**Your objective**:
Repeat the records below exactly.

Start of Block

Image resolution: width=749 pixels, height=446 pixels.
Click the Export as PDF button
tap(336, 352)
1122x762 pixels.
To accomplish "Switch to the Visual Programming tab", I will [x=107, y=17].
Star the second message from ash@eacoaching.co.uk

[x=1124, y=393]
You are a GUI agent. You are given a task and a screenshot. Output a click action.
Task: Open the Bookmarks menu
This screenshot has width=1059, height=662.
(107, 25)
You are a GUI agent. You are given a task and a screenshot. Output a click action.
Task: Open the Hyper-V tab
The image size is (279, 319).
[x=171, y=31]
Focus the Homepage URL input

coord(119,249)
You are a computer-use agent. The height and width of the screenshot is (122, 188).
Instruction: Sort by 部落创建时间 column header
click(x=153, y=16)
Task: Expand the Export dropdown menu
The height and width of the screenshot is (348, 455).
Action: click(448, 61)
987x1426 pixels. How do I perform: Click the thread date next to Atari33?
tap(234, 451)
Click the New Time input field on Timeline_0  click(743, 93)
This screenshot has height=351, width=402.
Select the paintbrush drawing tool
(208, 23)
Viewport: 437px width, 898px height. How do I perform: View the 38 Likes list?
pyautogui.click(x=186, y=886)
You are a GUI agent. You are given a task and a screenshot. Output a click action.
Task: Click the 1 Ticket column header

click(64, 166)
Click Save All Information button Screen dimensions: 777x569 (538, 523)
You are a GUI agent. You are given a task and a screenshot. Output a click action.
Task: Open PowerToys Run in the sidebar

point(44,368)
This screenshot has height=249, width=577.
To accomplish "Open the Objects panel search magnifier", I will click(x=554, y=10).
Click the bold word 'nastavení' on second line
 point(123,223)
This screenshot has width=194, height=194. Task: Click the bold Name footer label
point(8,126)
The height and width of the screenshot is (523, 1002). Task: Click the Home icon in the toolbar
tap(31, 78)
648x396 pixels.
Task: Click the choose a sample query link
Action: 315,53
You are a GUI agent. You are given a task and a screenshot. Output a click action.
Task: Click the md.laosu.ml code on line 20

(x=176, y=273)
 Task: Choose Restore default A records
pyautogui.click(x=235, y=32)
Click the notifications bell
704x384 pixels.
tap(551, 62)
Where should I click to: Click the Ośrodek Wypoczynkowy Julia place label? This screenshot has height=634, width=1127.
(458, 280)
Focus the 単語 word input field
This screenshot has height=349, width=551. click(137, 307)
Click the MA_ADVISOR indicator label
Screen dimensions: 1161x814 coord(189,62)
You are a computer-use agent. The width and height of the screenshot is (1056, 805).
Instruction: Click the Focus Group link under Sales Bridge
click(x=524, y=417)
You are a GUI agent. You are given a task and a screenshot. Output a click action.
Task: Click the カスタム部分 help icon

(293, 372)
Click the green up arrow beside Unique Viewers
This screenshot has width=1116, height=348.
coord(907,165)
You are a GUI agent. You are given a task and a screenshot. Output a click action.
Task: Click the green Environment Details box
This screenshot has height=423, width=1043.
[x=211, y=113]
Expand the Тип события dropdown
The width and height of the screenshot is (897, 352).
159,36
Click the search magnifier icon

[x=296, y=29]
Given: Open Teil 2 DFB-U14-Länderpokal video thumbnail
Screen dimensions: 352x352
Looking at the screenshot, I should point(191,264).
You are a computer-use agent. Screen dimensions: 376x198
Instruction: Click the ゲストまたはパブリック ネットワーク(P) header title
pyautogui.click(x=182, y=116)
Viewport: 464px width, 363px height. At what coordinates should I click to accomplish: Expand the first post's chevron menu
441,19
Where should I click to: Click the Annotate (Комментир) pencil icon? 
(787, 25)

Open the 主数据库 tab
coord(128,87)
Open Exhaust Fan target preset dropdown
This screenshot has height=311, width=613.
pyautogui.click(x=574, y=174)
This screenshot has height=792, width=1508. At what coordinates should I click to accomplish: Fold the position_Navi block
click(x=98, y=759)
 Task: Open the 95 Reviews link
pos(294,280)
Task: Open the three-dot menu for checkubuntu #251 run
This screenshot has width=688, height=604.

End of Block

**Completed exercise**:
Image resolution: width=749 pixels, height=446 pixels.
Click the Export as PDF button
tap(336, 352)
1122x762 pixels.
To accomplish "Switch to the Visual Programming tab", I will [x=107, y=17].
Star the second message from ash@eacoaching.co.uk

[x=1124, y=393]
You are a GUI agent. You are given a task and a screenshot. Output a click action.
Task: Open the Bookmarks menu
This screenshot has width=1059, height=662.
(107, 25)
You are a GUI agent. You are given a task and a screenshot. Output a click action.
Task: Open the Hyper-V tab
The image size is (279, 319).
[x=171, y=31]
Focus the Homepage URL input

coord(119,249)
You are a computer-use agent. The height and width of the screenshot is (122, 188).
Instruction: Sort by 部落创建时间 column header
click(x=153, y=16)
Task: Expand the Export dropdown menu
The height and width of the screenshot is (348, 455).
Action: click(448, 61)
987x1426 pixels. How do I perform: Click the thread date next to Atari33?
tap(234, 451)
Click the New Time input field on Timeline_0  click(743, 93)
This screenshot has height=351, width=402.
Select the paintbrush drawing tool
(208, 23)
Viewport: 437px width, 898px height. How do I perform: View the 38 Likes list?
pyautogui.click(x=186, y=886)
You are a GUI agent. You are given a task and a screenshot. Output a click action.
Task: Click the 1 Ticket column header

click(64, 166)
Click Save All Information button Screen dimensions: 777x569 (538, 523)
You are a GUI agent. You are given a task and a screenshot. Output a click action.
Task: Open PowerToys Run in the sidebar

point(44,368)
This screenshot has height=249, width=577.
To accomplish "Open the Objects panel search magnifier", I will click(x=554, y=10).
Click the bold word 'nastavení' on second line
 point(123,223)
This screenshot has width=194, height=194. Task: Click the bold Name footer label
point(8,126)
The height and width of the screenshot is (523, 1002). Task: Click the Home icon in the toolbar
tap(31, 78)
648x396 pixels.
Task: Click the choose a sample query link
Action: 315,53
You are a GUI agent. You are given a task and a screenshot. Output a click action.
Task: Click the md.laosu.ml code on line 20

(x=176, y=273)
 Task: Choose Restore default A records
pyautogui.click(x=235, y=32)
Click the notifications bell
704x384 pixels.
tap(551, 62)
Where should I click to: Click the Ośrodek Wypoczynkowy Julia place label? This screenshot has height=634, width=1127.
(458, 280)
Focus the 単語 word input field
This screenshot has height=349, width=551. click(137, 307)
Click the MA_ADVISOR indicator label
Screen dimensions: 1161x814 coord(189,62)
You are a computer-use agent. The width and height of the screenshot is (1056, 805).
Instruction: Click the Focus Group link under Sales Bridge
click(x=524, y=417)
You are a GUI agent. You are given a task and a screenshot. Output a click action.
Task: Click the カスタム部分 help icon

(293, 372)
Click the green up arrow beside Unique Viewers
This screenshot has width=1116, height=348.
coord(907,165)
You are a GUI agent. You are given a task and a screenshot. Output a click action.
Task: Click the green Environment Details box
This screenshot has height=423, width=1043.
[x=211, y=113]
Expand the Тип события dropdown
The width and height of the screenshot is (897, 352).
159,36
Click the search magnifier icon

[x=296, y=29]
Given: Open Teil 2 DFB-U14-Länderpokal video thumbnail
Screen dimensions: 352x352
Looking at the screenshot, I should point(191,264).
You are a computer-use agent. Screen dimensions: 376x198
Instruction: Click the ゲストまたはパブリック ネットワーク(P) header title
pyautogui.click(x=182, y=116)
Viewport: 464px width, 363px height. At what coordinates should I click to accomplish: Expand the first post's chevron menu
441,19
Where should I click to: Click the Annotate (Комментир) pencil icon? 
(787, 25)

Open the 主数据库 tab
coord(128,87)
Open Exhaust Fan target preset dropdown
This screenshot has height=311, width=613.
pyautogui.click(x=574, y=174)
This screenshot has height=792, width=1508. At what coordinates should I click to accomplish: Fold the position_Navi block
click(x=98, y=759)
 Task: Open the 95 Reviews link
pos(294,280)
Task: Open the three-dot menu for checkubuntu #251 run
This screenshot has width=688, height=604.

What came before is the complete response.